The Himalayan Arc
Page 6
An ambulance siren blew. I heard two men discussing where to take me. ‘She’s a bideshi,’ one said. ‘Let’s take her to B and B.’ The ride from the site of my accident to the hospital seemed to take only half a minute – it was incredibly fast, or perhaps I was injected with so many painkillers that I lost my sense of time. A minute later I heard the man say: ‘Didi, here’s your bag.’ That bag, with my cellphones, keys, and papers (and, sadly, some rather lovely silver jewellery), was never found again.
Later, my father would laugh and tell me with amusement about a cousin traumatized by aftershocks, and her method of sustaining her sense of security: ‘Your cousin is walking around clutching a small bag. She has her citizenship and passport in it, and some other things, like a torch. Everywhere she goes, she takes this small bag.’ And I would reply: ‘Tell her the bag is useless.’
The only thing that will save you from a situation like this, of course, is the network of family and friends who love you, and who will eventually pull you out of this mire. I had months of painful rehabilitation and surgical operations awaiting me, but I did not know this as I was laid down on the ground by the hospital building, from where I stared up at the giant concrete buildings, wondering if they would collapse on top of me, crushing me into the void after all, despite my rescue. Another aftershock rippled through the ground that afternoon, sending the hospital staff into a state of anxious anticipation, as they had no idea if the building would hold up or collapse. Hundreds of aftershocks followed the earthquake, dozens in the days immediately after the big one. A week or so later, lying in the hospital bed, drugged by a cocktail of painkillers, I felt one go deeply through my being, the sound of tectonic plates clanging deep within the earth, vibrating with the terror of the unfathomable abyss.
I lay on the ground with hundreds of other injured people and their families. A triage was going on – teams of young medics would swoop down on me, inject me and bandage me. ‘Amputation?’ I heard one of the doctors say, unaware that I could hear them. My drugged eyes flew open, and I rose as if from the dead and said loudly: ‘No! I’m fine!’ They left me alone after that.
As the afternoon lengthened, a tent was set up and people set up camp, as if we were a field of war-injured.
My family arrived at the hospital at 6 p.m. They wandered around calling my name, because they couldn’t recognize me lying on the pallet, my face swollen, my hair matted with blood and dust.
Dr Bibek Baskota of B and B Hospital, serendipitously also my cousin, drove back from the children’s camp he had been attending and came straight to the dressing room at 8 p.m. where he washed my wounds and pushed my bones back in place. Bibek had driven by himself, and described how he’d seen houses rolling down the hillsides as he drove on the highway to get back to Kathmandu. ‘It looked as if a bomb had gone off,’ I overheard him say. As he talked calmly and worked expertly to bandage my feet, he made me feel perhaps my pain wasn’t as excruciating as I felt it to be – only later did he tell me that he’d pushed the bones back into place without anaesthesia and that, if left unattended, I could have died from my injuries.

Material provided —
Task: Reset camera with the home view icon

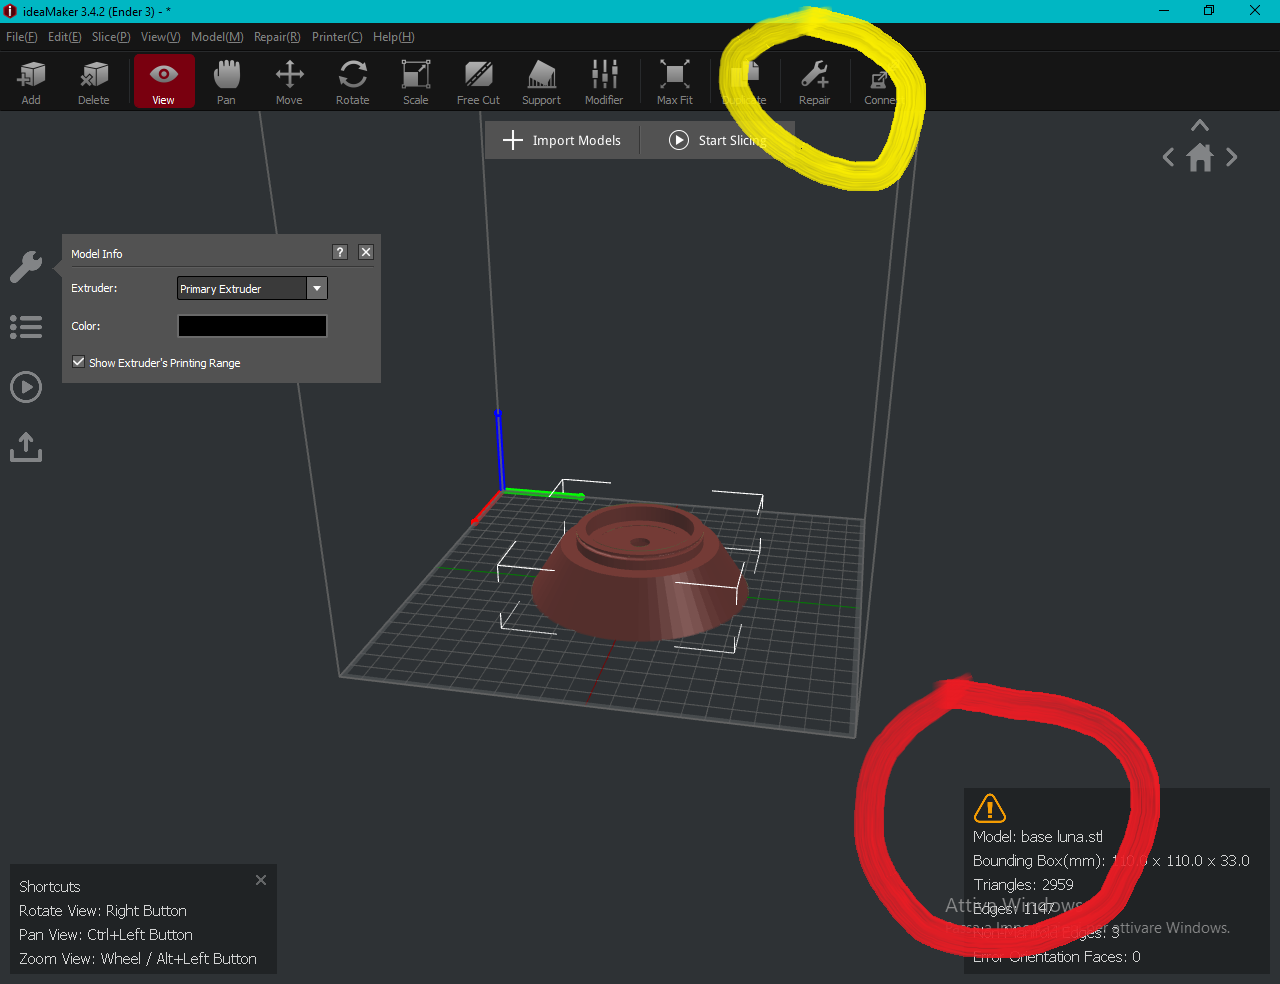Action: (x=1200, y=158)
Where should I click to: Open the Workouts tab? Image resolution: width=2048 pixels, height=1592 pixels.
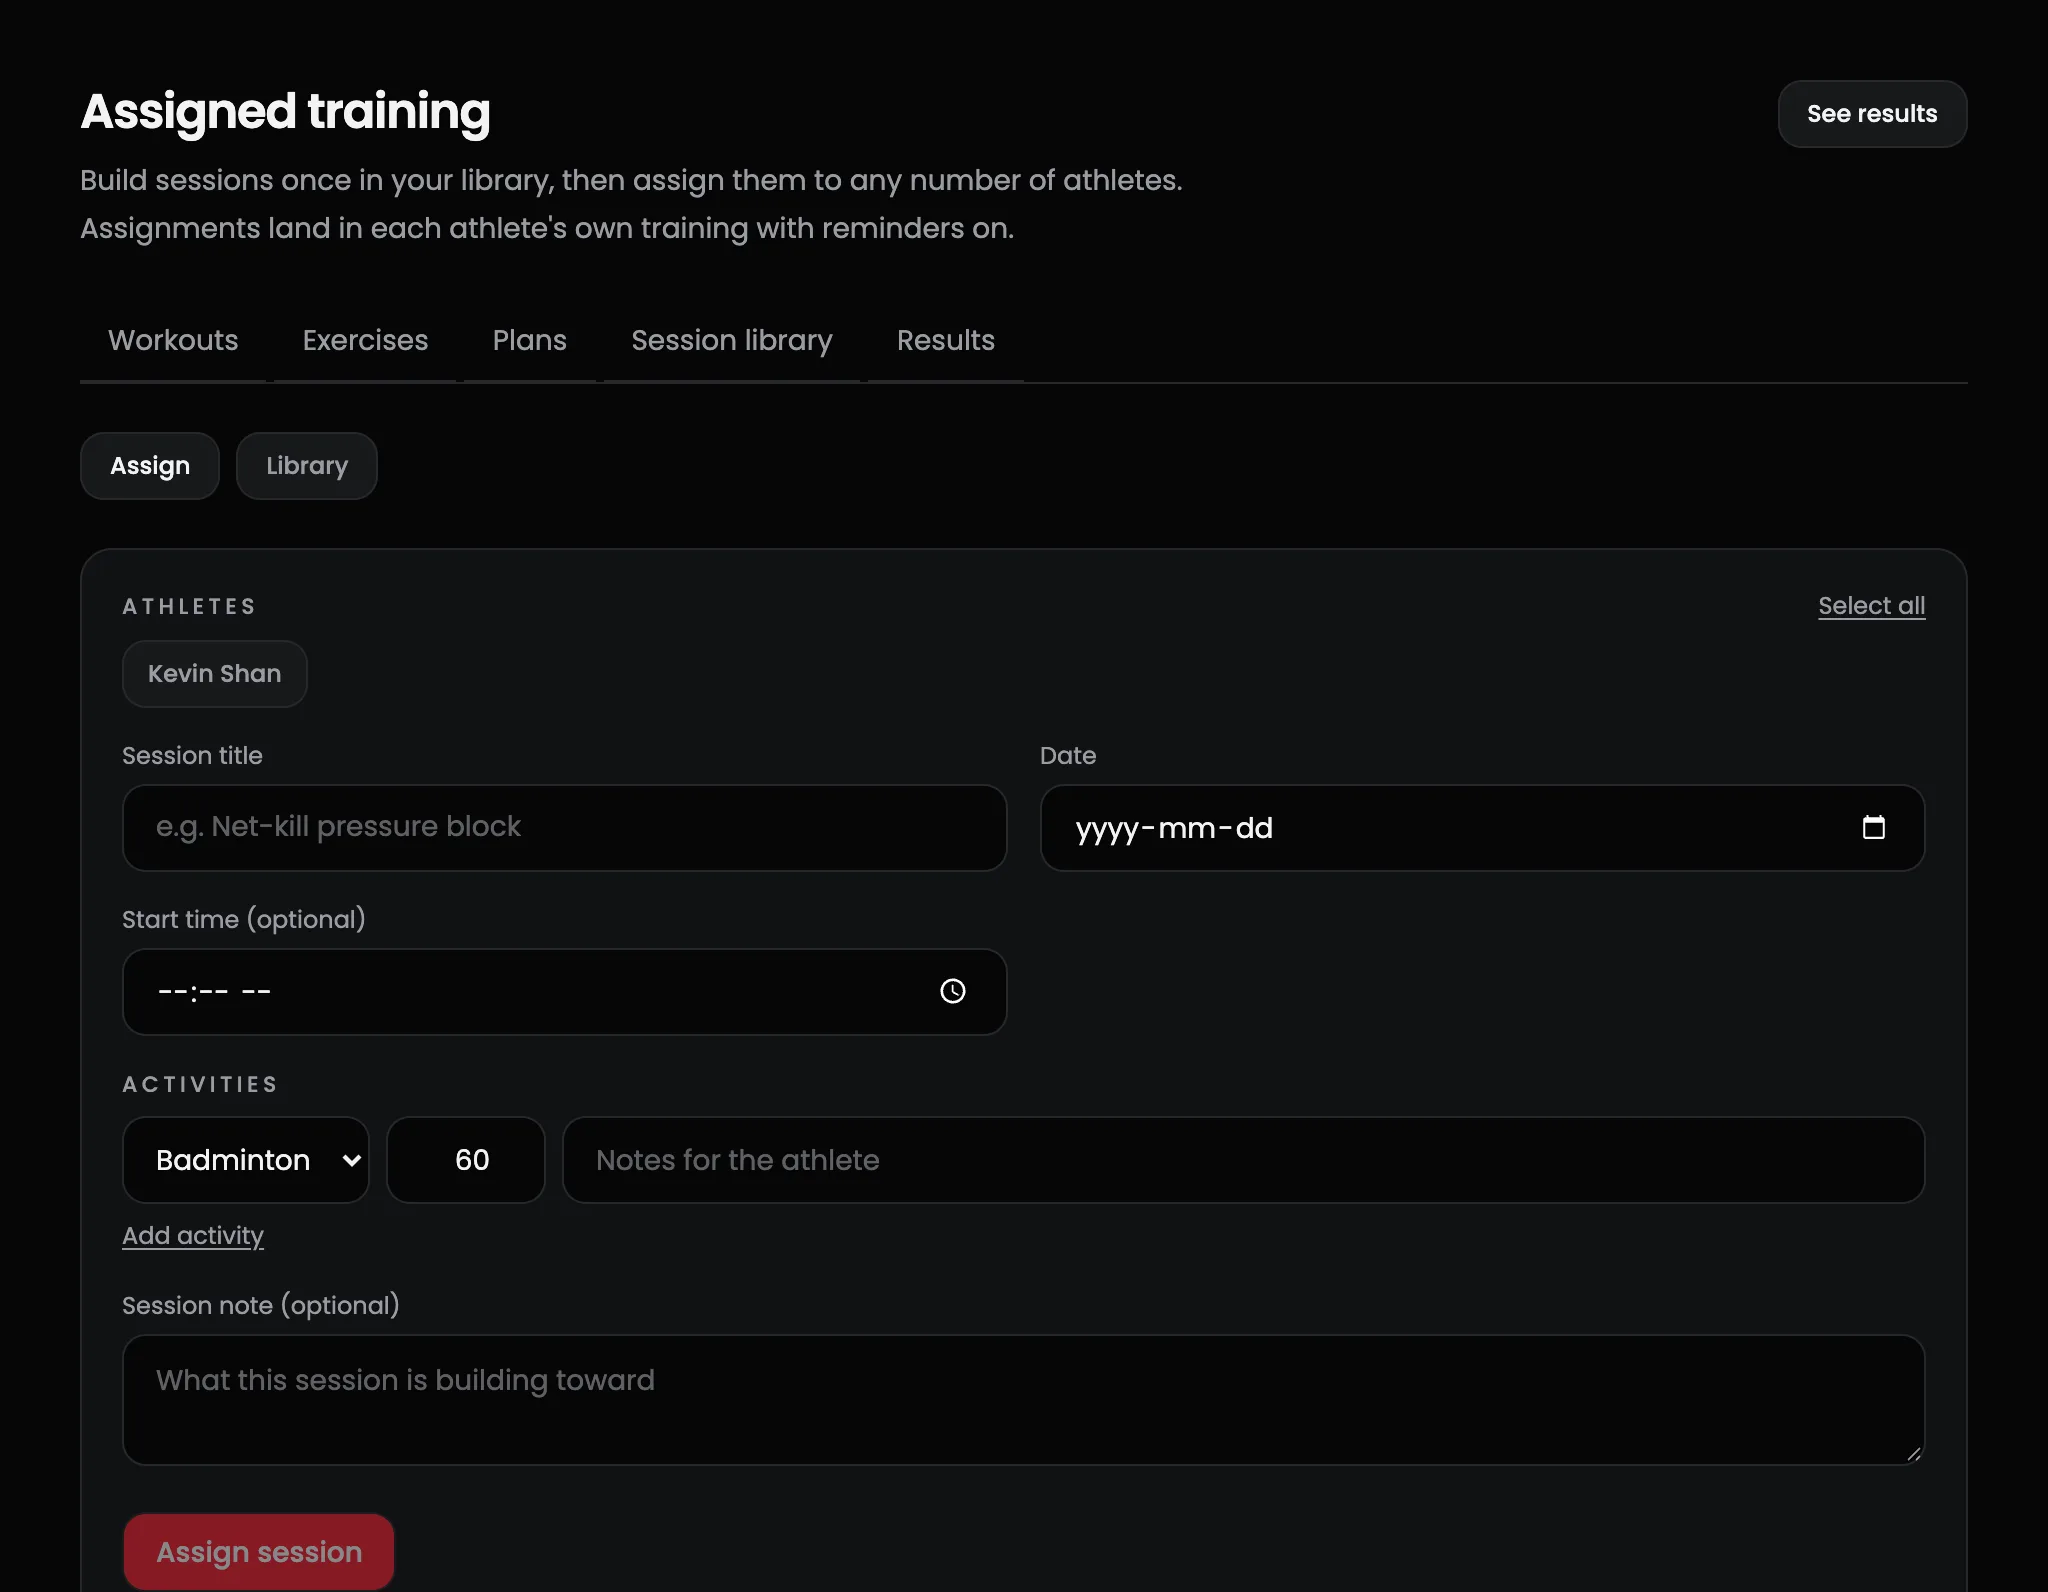click(173, 340)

What you will do —
1. Please rewrite the earthquake passage starting at "The Himalayan Arc" and ending at "never found again.", putting "purse" wherever "bag" appears.
2. In the earthquake passage, at what time did the narrator's family arrive at the hospital?

Task responses —
1.
The Himalayan Arc
Page 6
An ambulance siren blew. I heard two men discussing where to take me. ‘She’s a bideshi,’ one said. ‘Let’s take her to B and B.’ The ride from the site of my accident to the hospital seemed to take only half a minute – it was incredibly fast, or perhaps I was injected with so many painkillers that I lost my sense of time. A minute later I heard the man say: ‘Didi, here’s your purse.’ That purse, with my cellphones, keys, and papers (and, sadly, some rather lovely silver jewellery), was never found again.

2. 6 p.m.